* _WORK ITEM_
No pictures, no extra lines: copy exactly from the line with "The image size is (1440, 710)." through the end of the entries.

>>

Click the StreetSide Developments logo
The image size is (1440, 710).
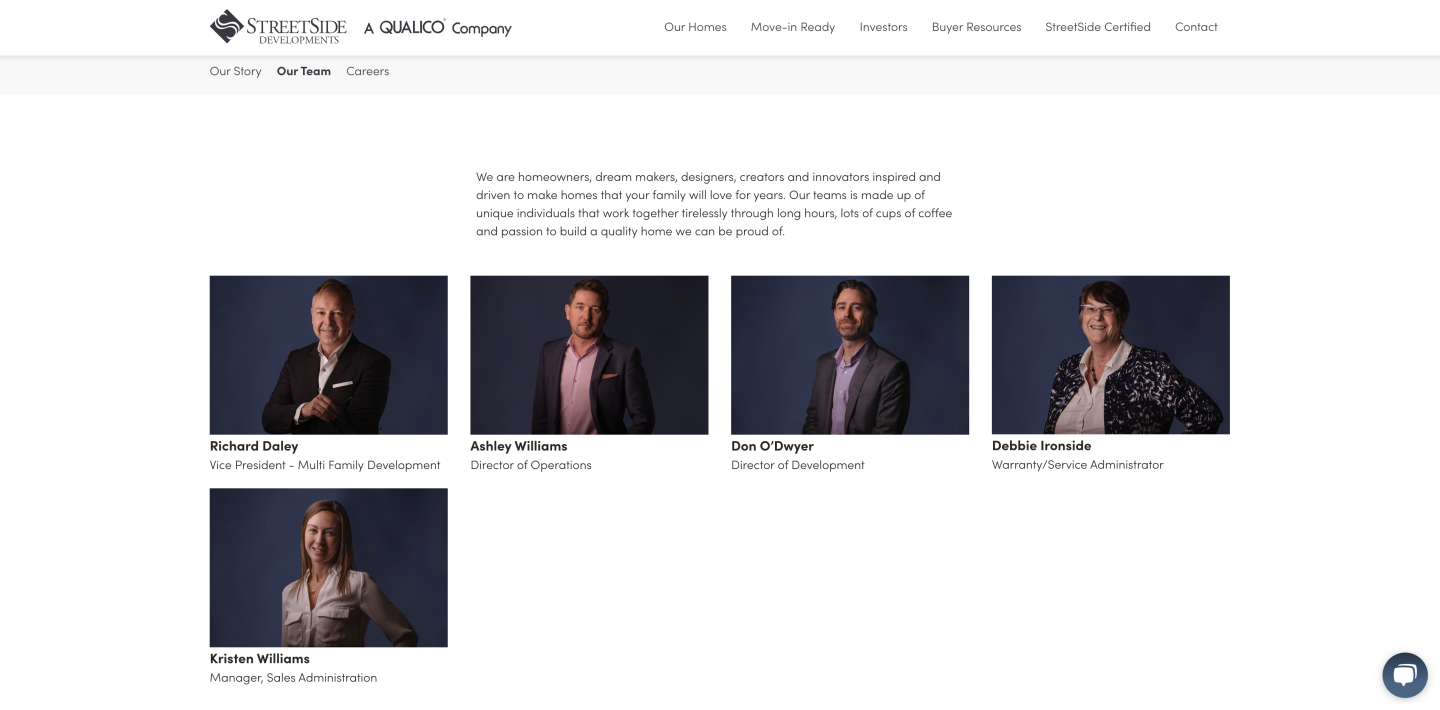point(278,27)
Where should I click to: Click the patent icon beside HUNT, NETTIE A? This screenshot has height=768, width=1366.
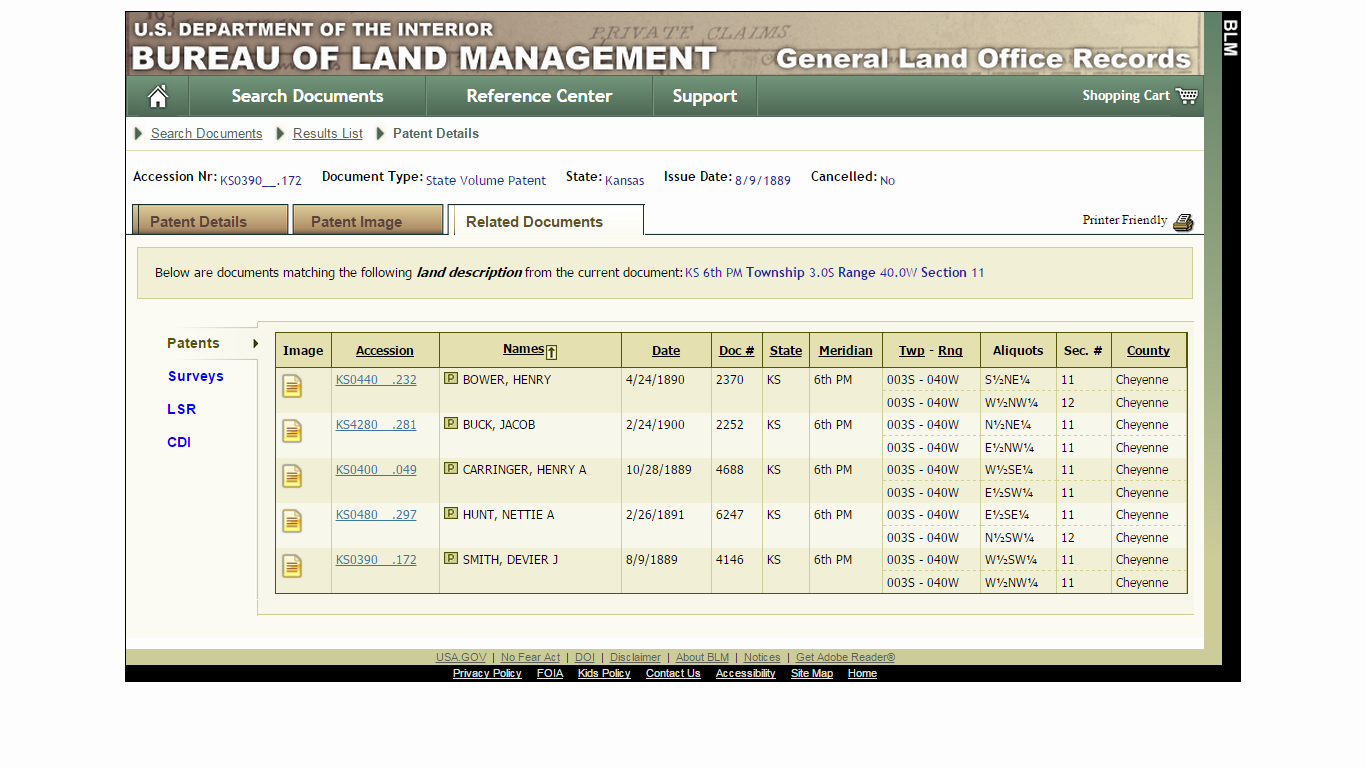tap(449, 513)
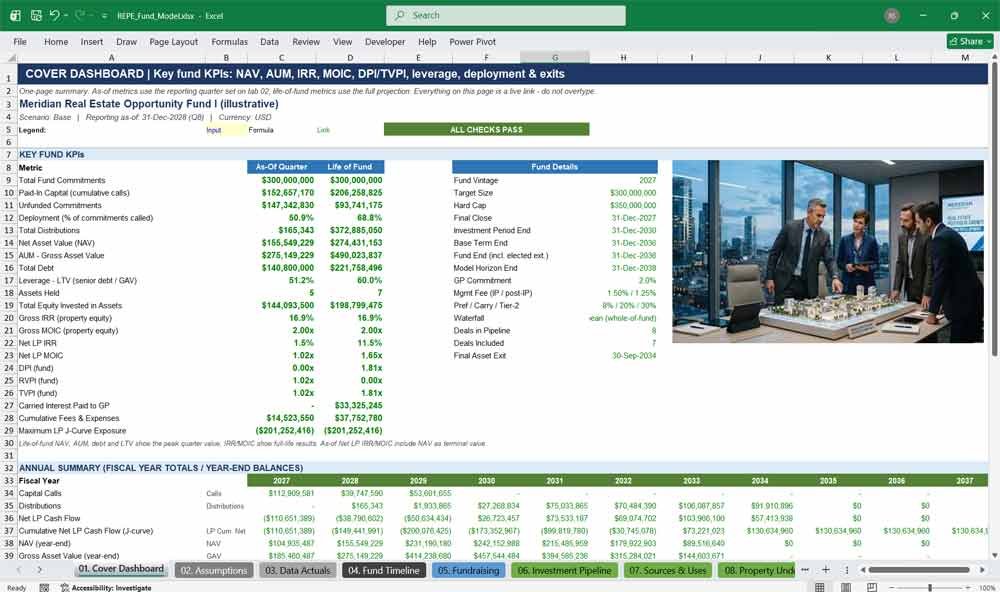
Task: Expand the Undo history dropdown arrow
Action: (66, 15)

<<

* _FINISHED EXERCISE_
The image size is (1440, 710).
point(278,27)
Where should I click to: Click the patent icon beside HUNT, NETTIE A? This screenshot has height=768, width=1366.
tap(449, 513)
Task: Expand the Undo history dropdown arrow
Action: (66, 15)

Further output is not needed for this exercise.